Until now, AI has not had a large impact on employment. But if Vohra and Brynjolfsson are correct, this is starting to change. The timing fits with a study by PwC that describes three overlapping cycles of automation that will stretch into the 2030s, each with their own degree of job impact. These cycles the algorithm wave, the augmentation wave, and the autonomy wave. According to PwC’s report, only around 3% of jobs are at high risk for automation from the algorithm wave in the early 2020s, but this rises to almost 20% by the late 2020s from the augmentation wave, and around 30% by the mid-2030s.

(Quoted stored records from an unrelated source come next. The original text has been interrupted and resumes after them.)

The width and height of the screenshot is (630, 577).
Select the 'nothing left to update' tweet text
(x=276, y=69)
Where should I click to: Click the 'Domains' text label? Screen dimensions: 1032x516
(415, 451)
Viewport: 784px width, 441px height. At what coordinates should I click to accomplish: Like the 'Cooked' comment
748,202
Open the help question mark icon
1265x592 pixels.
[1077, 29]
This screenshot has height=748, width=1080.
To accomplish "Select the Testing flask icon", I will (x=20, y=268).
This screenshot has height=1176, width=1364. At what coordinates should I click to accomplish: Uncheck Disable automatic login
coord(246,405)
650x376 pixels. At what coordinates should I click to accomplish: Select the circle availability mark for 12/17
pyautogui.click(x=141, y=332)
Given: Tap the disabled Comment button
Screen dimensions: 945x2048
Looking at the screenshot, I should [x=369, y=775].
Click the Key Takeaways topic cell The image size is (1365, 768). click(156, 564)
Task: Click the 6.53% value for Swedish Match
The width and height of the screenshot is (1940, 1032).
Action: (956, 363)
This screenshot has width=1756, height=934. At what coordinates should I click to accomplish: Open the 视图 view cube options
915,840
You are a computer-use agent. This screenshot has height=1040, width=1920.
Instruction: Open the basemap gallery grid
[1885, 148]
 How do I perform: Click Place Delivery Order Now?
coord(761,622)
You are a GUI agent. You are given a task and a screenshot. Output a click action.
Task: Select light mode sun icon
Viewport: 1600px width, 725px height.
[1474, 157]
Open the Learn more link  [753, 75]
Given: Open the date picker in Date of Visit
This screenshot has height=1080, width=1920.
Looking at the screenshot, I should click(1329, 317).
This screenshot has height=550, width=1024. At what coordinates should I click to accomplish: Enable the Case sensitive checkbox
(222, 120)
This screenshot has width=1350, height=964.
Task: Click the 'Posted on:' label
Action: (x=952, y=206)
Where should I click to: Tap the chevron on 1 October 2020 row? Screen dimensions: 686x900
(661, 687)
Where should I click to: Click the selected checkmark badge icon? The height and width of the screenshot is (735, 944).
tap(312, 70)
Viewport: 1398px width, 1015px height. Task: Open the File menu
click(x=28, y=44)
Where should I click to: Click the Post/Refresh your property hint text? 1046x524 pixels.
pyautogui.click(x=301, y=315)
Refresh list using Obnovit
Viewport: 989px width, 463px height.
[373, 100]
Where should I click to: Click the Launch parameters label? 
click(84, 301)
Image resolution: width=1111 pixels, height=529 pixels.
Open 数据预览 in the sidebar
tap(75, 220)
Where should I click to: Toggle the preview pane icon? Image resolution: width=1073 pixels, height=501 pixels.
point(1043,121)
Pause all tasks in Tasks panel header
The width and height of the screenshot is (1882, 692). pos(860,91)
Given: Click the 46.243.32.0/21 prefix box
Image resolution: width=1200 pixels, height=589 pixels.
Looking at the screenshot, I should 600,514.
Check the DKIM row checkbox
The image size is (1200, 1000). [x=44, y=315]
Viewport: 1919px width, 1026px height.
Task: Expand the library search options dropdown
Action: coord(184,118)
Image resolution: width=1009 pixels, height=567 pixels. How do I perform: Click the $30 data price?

It could be that the dreaded robot apocalypse has been jump-started due to the COVID-19 pandemic.  Understandably, it is worrying that AI-powered automation will eliminate jobs. Nevertheless, inclinations to resist technology advances are unlikely to succeed, especially as competitive pressures will inexorably lead to further automation. According to Laureen Knudsen at Broadcom, “we will continue to see the automation of as many jobs and parts of organizations as possible.” And it is possible that attitudes towards AI could change, as suggested by a recent survey showing that 68% of office workers actually want more AI to assist them in their daily work.

As Noah Smith, assistant professor of finance at Stony Brook University argues in an op-ed, the best way to offset AI concerns and enable further technology advances is in the realm of public policy. He specifically cites the need for national health insurance, job-finding assistance, and greater income equality. Clearly, the accelerating pace of AI adoption and concomitant automation will apply more pressure on public policy decision makers. We will all need to learn to adapt to the times. As President Kennedy said in his 1963 address in the Assembly Hall at the Paulskirche in Frankfurt, “Change is the law of life. And those who look only to the past or present are certain to miss the future.”

Gary Grossman is the Senior VP of Technology Practice at Edelman and Global Lead of the Edelman AI Center of Excellence.